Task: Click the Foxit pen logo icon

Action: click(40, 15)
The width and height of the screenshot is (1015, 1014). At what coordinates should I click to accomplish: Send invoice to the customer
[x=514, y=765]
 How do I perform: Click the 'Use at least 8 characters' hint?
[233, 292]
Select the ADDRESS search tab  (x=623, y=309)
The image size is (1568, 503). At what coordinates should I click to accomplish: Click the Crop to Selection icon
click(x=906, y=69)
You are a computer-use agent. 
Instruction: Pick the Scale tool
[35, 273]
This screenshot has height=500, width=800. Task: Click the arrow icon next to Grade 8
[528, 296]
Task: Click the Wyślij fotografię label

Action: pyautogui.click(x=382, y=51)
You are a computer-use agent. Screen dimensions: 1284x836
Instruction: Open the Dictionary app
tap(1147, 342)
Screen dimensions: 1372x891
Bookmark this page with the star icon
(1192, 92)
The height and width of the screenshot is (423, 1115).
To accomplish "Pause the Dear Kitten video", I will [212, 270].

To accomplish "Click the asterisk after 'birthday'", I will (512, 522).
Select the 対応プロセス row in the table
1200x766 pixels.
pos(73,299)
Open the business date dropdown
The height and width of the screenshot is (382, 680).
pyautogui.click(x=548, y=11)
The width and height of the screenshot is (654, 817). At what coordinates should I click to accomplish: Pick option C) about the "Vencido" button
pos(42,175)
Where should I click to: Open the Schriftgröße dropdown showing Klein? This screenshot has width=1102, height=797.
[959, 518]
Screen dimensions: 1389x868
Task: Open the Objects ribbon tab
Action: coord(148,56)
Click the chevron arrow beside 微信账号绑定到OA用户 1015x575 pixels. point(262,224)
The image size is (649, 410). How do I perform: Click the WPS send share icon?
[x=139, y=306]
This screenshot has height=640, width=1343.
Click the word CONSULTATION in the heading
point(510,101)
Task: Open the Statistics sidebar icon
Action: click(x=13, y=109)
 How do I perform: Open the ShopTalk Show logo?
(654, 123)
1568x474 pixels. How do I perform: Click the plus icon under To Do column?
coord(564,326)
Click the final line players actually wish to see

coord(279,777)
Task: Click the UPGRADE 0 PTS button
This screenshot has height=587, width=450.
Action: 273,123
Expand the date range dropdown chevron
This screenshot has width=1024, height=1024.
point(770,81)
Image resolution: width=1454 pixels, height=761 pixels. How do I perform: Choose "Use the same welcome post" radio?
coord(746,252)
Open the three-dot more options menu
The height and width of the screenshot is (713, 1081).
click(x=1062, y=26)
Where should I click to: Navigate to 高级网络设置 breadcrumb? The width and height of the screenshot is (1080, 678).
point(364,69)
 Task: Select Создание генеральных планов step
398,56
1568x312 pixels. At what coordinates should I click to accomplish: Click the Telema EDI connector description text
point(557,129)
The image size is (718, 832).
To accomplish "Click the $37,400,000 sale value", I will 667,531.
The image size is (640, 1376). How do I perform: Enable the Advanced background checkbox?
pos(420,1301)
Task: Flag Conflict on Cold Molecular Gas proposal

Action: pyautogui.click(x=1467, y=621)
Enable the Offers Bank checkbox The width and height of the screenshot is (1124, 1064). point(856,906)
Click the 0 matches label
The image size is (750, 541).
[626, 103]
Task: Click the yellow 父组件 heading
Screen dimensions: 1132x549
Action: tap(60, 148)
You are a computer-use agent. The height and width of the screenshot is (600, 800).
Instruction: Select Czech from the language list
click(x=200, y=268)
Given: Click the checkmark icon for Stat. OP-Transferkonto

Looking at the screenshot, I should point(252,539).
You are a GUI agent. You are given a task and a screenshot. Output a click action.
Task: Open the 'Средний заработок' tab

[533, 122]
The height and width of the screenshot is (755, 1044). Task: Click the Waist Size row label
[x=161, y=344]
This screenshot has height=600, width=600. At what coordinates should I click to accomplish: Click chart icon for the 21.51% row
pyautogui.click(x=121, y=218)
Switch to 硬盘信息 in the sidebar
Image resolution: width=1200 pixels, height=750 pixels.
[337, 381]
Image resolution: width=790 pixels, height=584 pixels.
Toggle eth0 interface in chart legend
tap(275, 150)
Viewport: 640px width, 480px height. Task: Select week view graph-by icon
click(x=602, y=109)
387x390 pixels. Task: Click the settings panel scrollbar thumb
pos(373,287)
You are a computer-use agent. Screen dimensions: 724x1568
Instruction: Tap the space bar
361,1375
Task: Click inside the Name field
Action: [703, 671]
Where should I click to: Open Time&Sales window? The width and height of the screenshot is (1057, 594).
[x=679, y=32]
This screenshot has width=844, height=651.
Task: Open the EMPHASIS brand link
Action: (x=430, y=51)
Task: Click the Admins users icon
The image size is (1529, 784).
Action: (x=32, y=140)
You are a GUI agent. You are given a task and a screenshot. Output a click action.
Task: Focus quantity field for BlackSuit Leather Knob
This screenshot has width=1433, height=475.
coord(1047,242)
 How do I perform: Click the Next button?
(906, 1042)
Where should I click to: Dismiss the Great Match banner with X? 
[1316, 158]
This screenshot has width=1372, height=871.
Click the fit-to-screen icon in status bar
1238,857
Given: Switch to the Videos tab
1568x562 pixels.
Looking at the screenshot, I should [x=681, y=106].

============

## Problem to work on:
Print every record above. Keep each one exactly as it is.

## Exercise result:
Task: Click the Foxit pen logo icon

Action: click(40, 15)
The width and height of the screenshot is (1015, 1014). At what coordinates should I click to accomplish: Send invoice to the customer
[x=514, y=765]
 How do I perform: Click the 'Use at least 8 characters' hint?
[233, 292]
Select the ADDRESS search tab  (x=623, y=309)
The image size is (1568, 503). At what coordinates should I click to accomplish: Click the Crop to Selection icon
click(x=906, y=69)
You are a computer-use agent. 
Instruction: Pick the Scale tool
[35, 273]
This screenshot has height=500, width=800. Task: Click the arrow icon next to Grade 8
[528, 296]
Task: Click the Wyślij fotografię label

Action: pyautogui.click(x=382, y=51)
You are a computer-use agent. Screen dimensions: 1284x836
Instruction: Open the Dictionary app
tap(1147, 342)
Screen dimensions: 1372x891
Bookmark this page with the star icon
(1192, 92)
The height and width of the screenshot is (423, 1115).
To accomplish "Pause the Dear Kitten video", I will [212, 270].

To accomplish "Click the asterisk after 'birthday'", I will (512, 522).
Select the 対応プロセス row in the table
1200x766 pixels.
pos(73,299)
Open the business date dropdown
The height and width of the screenshot is (382, 680).
pyautogui.click(x=548, y=11)
The width and height of the screenshot is (654, 817). At what coordinates should I click to accomplish: Pick option C) about the "Vencido" button
pos(42,175)
Where should I click to: Open the Schriftgröße dropdown showing Klein? This screenshot has width=1102, height=797.
[959, 518]
Screen dimensions: 1389x868
Task: Open the Objects ribbon tab
Action: coord(148,56)
Click the chevron arrow beside 微信账号绑定到OA用户 1015x575 pixels. point(262,224)
The image size is (649, 410). How do I perform: Click the WPS send share icon?
[x=139, y=306]
This screenshot has height=640, width=1343.
Click the word CONSULTATION in the heading
point(510,101)
Task: Open the Statistics sidebar icon
Action: click(x=13, y=109)
 How do I perform: Open the ShopTalk Show logo?
(654, 123)
1568x474 pixels. How do I perform: Click the plus icon under To Do column?
coord(564,326)
Click the final line players actually wish to see

coord(279,777)
Task: Click the UPGRADE 0 PTS button
This screenshot has height=587, width=450.
Action: 273,123
Expand the date range dropdown chevron
This screenshot has width=1024, height=1024.
point(770,81)
Image resolution: width=1454 pixels, height=761 pixels. How do I perform: Choose "Use the same welcome post" radio?
coord(746,252)
Open the three-dot more options menu
The height and width of the screenshot is (713, 1081).
click(x=1062, y=26)
Where should I click to: Navigate to 高级网络设置 breadcrumb? The width and height of the screenshot is (1080, 678).
point(364,69)
 Task: Select Создание генеральных планов step
398,56
1568x312 pixels. At what coordinates should I click to accomplish: Click the Telema EDI connector description text
point(557,129)
The image size is (718, 832).
To accomplish "Click the $37,400,000 sale value", I will 667,531.
The image size is (640, 1376). How do I perform: Enable the Advanced background checkbox?
pos(420,1301)
Task: Flag Conflict on Cold Molecular Gas proposal

Action: pyautogui.click(x=1467, y=621)
Enable the Offers Bank checkbox The width and height of the screenshot is (1124, 1064). point(856,906)
Click the 0 matches label
The image size is (750, 541).
[626, 103]
Task: Click the yellow 父组件 heading
Screen dimensions: 1132x549
Action: tap(60, 148)
You are a computer-use agent. The height and width of the screenshot is (600, 800).
Instruction: Select Czech from the language list
click(x=200, y=268)
Given: Click the checkmark icon for Stat. OP-Transferkonto

Looking at the screenshot, I should point(252,539).
You are a GUI agent. You are given a task and a screenshot. Output a click action.
Task: Open the 'Средний заработок' tab

[533, 122]
The height and width of the screenshot is (755, 1044). Task: Click the Waist Size row label
[x=161, y=344]
This screenshot has height=600, width=600. At what coordinates should I click to accomplish: Click chart icon for the 21.51% row
pyautogui.click(x=121, y=218)
Switch to 硬盘信息 in the sidebar
Image resolution: width=1200 pixels, height=750 pixels.
[337, 381]
Image resolution: width=790 pixels, height=584 pixels.
Toggle eth0 interface in chart legend
tap(275, 150)
Viewport: 640px width, 480px height. Task: Select week view graph-by icon
click(x=602, y=109)
387x390 pixels. Task: Click the settings panel scrollbar thumb
pos(373,287)
You are a computer-use agent. Screen dimensions: 724x1568
Instruction: Tap the space bar
361,1375
Task: Click inside the Name field
Action: [703, 671]
Where should I click to: Open Time&Sales window? The width and height of the screenshot is (1057, 594).
[x=679, y=32]
This screenshot has width=844, height=651.
Task: Open the EMPHASIS brand link
Action: (x=430, y=51)
Task: Click the Admins users icon
The image size is (1529, 784).
Action: (x=32, y=140)
You are a GUI agent. You are given a task and a screenshot. Output a click action.
Task: Focus quantity field for BlackSuit Leather Knob
This screenshot has width=1433, height=475.
coord(1047,242)
 How do I perform: Click the Next button?
(906, 1042)
Where should I click to: Dismiss the Great Match banner with X? 
[1316, 158]
This screenshot has width=1372, height=871.
Click the fit-to-screen icon in status bar
1238,857
Given: Switch to the Videos tab
1568x562 pixels.
Looking at the screenshot, I should [x=681, y=106].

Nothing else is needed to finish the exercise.